Très peu de différence !

Le pilotage efficace de la réalisation de services, par un CSP (Centre de Services Partagés) ou par un prestataire externe repose sur un process solide de gouvernance. Notre meilleure définition :

La gouvernance détermine qui détient le pouvoir, qui prend la décision, comment d’autres joueurs se font entendre et comment rendre compte.

Source : Institut de Gouvernance, Canada.

Mais nous préférons ce texte : La gouvernance est le processus par lequel une organisation i) prend des décisions ii) identifie et engage les parties prenantes et iii) suit l’exécution des décisions

Et ces principes s’appliquent autant à un CSP qu’à un prestataire externe.

La récente Table Ronde de l’EOA France (compte rendu ici) a évoqué des questions de gouvernance. Faut-il un contrat ? Comment entretenir une relation pérenne entre donneur d’ordres et prestataire de service ?

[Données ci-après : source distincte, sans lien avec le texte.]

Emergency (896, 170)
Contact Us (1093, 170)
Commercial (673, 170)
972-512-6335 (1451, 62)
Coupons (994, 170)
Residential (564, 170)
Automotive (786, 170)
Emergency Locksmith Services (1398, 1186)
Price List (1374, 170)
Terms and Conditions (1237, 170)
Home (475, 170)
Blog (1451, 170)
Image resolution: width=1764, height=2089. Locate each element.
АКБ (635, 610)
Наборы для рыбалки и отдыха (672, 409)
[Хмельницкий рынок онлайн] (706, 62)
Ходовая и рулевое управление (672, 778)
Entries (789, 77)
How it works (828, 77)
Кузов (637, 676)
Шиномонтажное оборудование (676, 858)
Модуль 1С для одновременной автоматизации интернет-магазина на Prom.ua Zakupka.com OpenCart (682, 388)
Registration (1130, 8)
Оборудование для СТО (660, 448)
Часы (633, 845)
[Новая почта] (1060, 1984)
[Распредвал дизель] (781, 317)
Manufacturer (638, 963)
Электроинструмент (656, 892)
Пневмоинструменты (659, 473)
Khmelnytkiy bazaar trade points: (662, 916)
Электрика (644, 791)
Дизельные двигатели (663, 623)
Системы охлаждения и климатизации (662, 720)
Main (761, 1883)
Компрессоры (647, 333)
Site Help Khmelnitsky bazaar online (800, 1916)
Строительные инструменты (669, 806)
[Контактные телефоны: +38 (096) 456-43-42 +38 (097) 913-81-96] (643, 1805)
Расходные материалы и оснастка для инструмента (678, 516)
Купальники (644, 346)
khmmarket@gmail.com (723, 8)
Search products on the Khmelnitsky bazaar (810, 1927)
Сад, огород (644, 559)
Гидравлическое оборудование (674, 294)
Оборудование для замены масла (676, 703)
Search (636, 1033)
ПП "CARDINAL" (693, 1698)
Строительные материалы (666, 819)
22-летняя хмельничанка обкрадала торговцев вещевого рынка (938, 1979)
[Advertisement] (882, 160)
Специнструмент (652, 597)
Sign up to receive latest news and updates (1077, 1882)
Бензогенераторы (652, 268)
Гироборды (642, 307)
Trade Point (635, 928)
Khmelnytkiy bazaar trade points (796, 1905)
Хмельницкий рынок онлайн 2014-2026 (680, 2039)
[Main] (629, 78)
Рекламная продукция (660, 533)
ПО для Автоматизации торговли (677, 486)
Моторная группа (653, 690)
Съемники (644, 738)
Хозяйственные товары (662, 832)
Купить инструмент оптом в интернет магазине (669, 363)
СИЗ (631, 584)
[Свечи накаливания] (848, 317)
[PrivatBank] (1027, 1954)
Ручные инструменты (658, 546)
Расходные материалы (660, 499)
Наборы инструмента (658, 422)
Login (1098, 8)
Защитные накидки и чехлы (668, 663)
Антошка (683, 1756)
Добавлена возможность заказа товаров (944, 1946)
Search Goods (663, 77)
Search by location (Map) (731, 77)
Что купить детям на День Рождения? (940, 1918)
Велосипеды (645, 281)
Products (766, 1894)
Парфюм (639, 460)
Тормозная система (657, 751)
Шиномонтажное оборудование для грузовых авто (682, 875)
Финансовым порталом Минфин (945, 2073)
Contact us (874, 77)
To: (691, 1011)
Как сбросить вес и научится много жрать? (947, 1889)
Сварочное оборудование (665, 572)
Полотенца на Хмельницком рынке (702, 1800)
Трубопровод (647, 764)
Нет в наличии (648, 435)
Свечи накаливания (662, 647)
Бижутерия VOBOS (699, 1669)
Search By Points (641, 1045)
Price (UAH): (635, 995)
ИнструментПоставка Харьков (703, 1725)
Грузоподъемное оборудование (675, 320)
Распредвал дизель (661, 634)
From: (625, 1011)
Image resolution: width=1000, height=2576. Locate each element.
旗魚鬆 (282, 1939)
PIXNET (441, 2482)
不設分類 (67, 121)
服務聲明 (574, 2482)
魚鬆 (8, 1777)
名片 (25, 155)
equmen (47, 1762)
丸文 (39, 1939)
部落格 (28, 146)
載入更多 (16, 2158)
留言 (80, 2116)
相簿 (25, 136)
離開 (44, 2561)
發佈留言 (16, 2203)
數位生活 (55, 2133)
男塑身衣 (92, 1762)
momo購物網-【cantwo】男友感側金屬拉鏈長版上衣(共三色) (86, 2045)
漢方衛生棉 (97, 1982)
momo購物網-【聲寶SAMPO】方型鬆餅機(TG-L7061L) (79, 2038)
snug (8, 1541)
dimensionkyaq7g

Sans gouvernance adéquate, cette relation tourne au vinaigre. Une finalité de gouvernance est proposée dans la nouvelle norme ISO 37500 « Lignes directrices relatives à l’externalisation » :

  • faire fructifier la relation client-prestataire
  • assurer l’intégrité technique du service rendu
  • assurer que le niveau de performance délivré atteint la cible défini par le client

Ces 3 points sont bien clairs, mais ne définissent pas du tout comment faire !

La prochaine Table Ronde de l’EOA (informations ici) présentera les mesures de gouvernance mises en oeuvre par l’Ulster Bank, suite à de graves problèmes de gouvernance, d’un CSP opéré par sa maison mère. Le billet Score Advisor donne plus de détails sur ce scenario catastrophe pendant lequel leur site de banque-en-ligne ne marchait pas pendant 28 jours… Malgré toutes les régulations (Basel II, III…) concernant la gestion des risques bancaires cette panne est arrivée. Venez découvrir la solution le 26 Novembre prochain.

Au delà de cet incident, une bonne gouvernance requiert une implication adéquate du management interne, autant que le pilotage de la relation avec le prestataire. En l’absence d’alignement des objectifs du CSP / du contrat BPO avec ceux des managers interne – on court tous les dangers. Confier des activités à l’extérieur nécessite aussi la mise en place d’un management capable de gérer le processus externalisé dans un environnement global ; et ce que ce soit un CSP « interne » ou un prestataire externe.

Ce cadre inclut :

  • la définition des objectifs (par le Service Level Agreement)
  • le monitoring du niveau de service (pilotage du SLA) par une logique de gestion des dérives
  • une surveillance humaine qui assure la qualité de la relation entre les parties prenantes

En quelque sorte la boucle est bouclé car ces 3 points sont proches des 3 points de la norme ISO. Cette norme a été écrite pour des situations d’externalisation – mais l’essentiel des bonnes pratiques s’appliquent aussi à vos CSP.